Teaching kids how to write music would help build up a basic tool. It’s a very creative thing
Anthony Lun Wing-leung

Singer-songwriter Anthony Lun Wing-leung, who has written many of Hong Kong’s pop hits over the past two decades, spent an afternoon with the young composers before their concert just over a week ago, co-organised by the Tom Lee Music Foundation.

“[The JOC] is such a wonderful opportunity because you don’t see many chances being given to young composers – or any composers actually. It shows that they all have imagination. We just need to give them a boost,” he says.

Nok-ching, normally a quiet and shy child, came alive when she was asked to play a part of her entry, Enchanted Forest. Swaying to the melody and deftly fingering the electone keyboard, she was clearly immersed in the music. She started playing the electronic keyboard when she was three, and has since written three pieces of music. “I like the electone because it can make a lot of different sounds, which is so much fun,” she says.

The young composers drew inspiration from a variety of sources – fairy tales, funny situations at home, television shows or their hometowns. Xu Piaopiao, an 11-year-old from Shanghai, often looks to her idols, including mainland singer-songwriter Wang Feng and pop star Justin Bieber. But for , the work she presented in Hong Kong, the idea came from the soundtrack to the latest movie.

Piaopiao, who has played the piano since she was four years old, says she enjoys tickling the ivories: “It’s the easiest instrument to learn. I like it because it’s the ‘king of music’”
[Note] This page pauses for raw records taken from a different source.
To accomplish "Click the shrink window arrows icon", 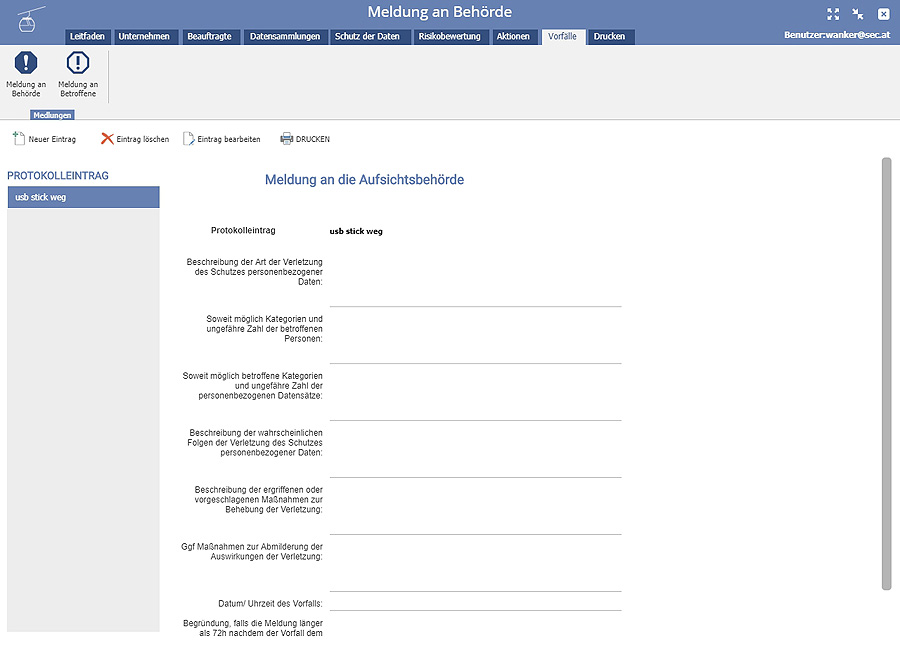I will tap(858, 14).
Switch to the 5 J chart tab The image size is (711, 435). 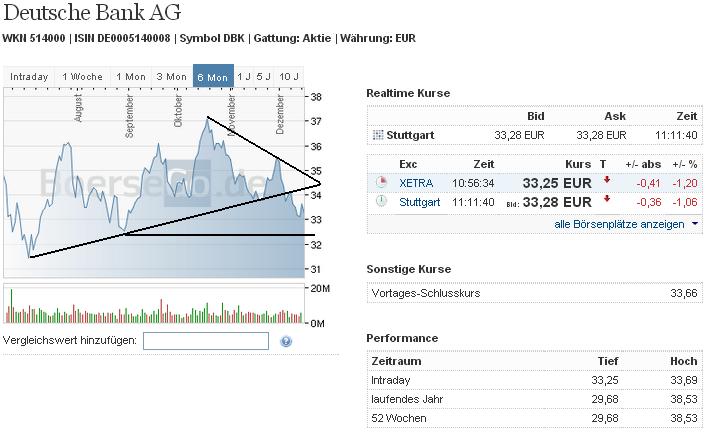coord(263,77)
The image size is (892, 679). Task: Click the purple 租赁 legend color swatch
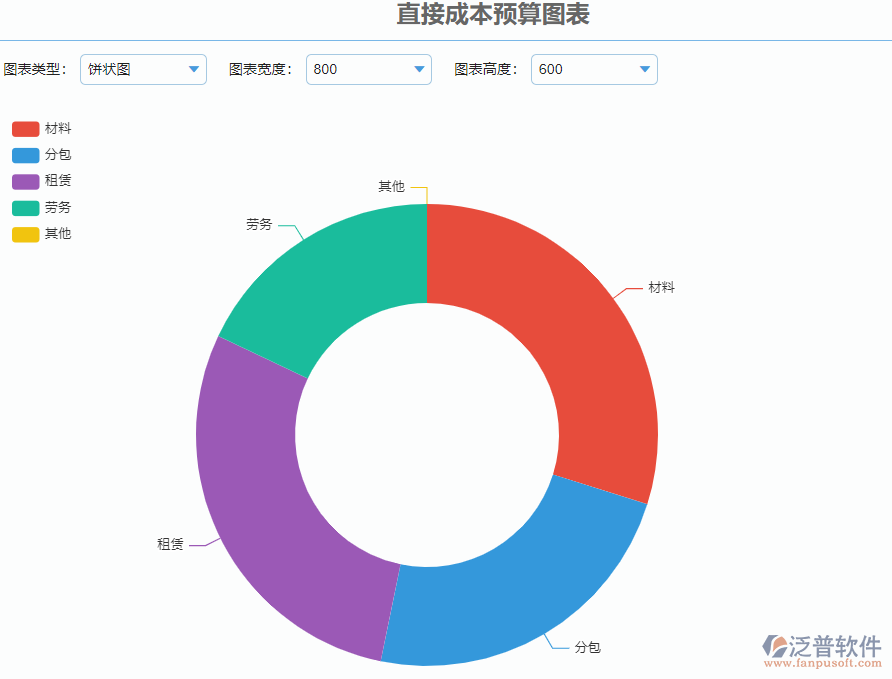(x=25, y=181)
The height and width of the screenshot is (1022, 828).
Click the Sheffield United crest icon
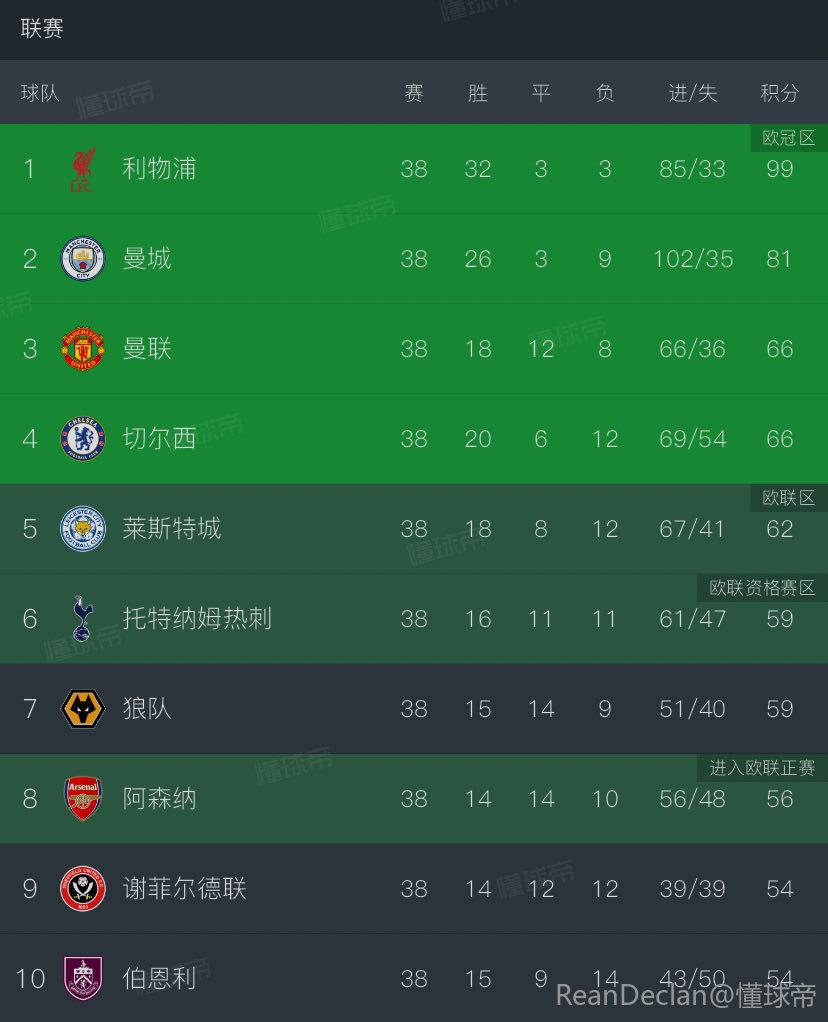[x=83, y=888]
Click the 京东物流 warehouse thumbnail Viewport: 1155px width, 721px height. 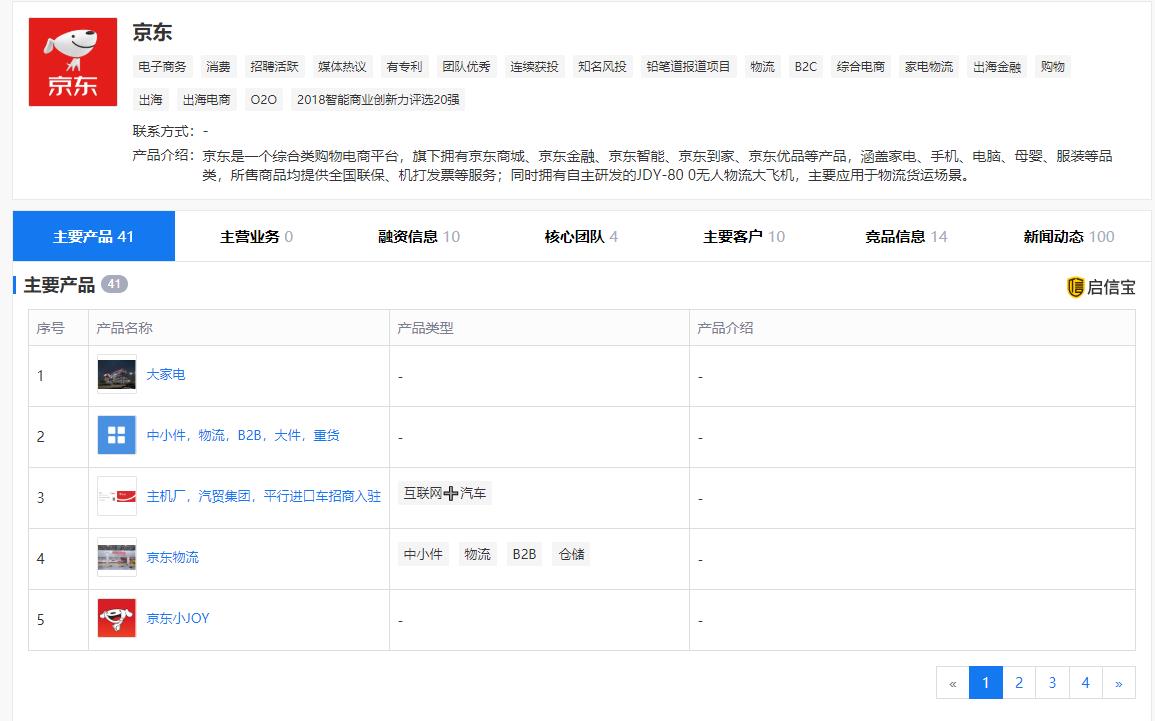point(116,556)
Perhaps reflecting her approaching adulthood, Maria Jaloma, a 15-year-old from Mexico, says: “The most inspirational moment to compose is when I am saddened with hard feelings.”

Some might feel musical talent is a natural gift, after all, Mozart wrote a miniature allegro when he was just five years old. But Lun reckons there’s a lot more to it than just being a genius.

“This is my belief; I feel that prodigal talent is only 10 per cent and then 90 per cent is hard work.”

Lun recalls an anecdote that his music teacher, Hungarian pianist György Sándor, told of the latter’s mentor, composer Béla Bartók, to illustrate the point.

“When Bartók composed, he usually buried himself in a room and then after a week, he would come up with this tiny two to three-minute piece in his micro-cosmos,” he says. “That is how you sit down for a long time and come up with something.”

Still, composing a piece of music is no easy matter, even for adult musicians. Are these children starting too early?

“Teaching kids how to write music would help build up a basic tool and help them analyse what make a piece of good music and what could be a piece of bad music,” Lun says. “They would know. Like drawing, it’s a very creative thing. You just paint or draw whatever you can. Music composition is the same.”

But to the many parents intent on bulking up their children’s resumes, Lun offers some suggestions: don’t pressure the kids, but set discernable goals and help guide them with rules and steps.

“Kids have a lot of ego. If you challenge them with given guidelines, they will always say ‘I’m gonna show you I can do this. I’m gonna show you how good I am.’ It’s like this.”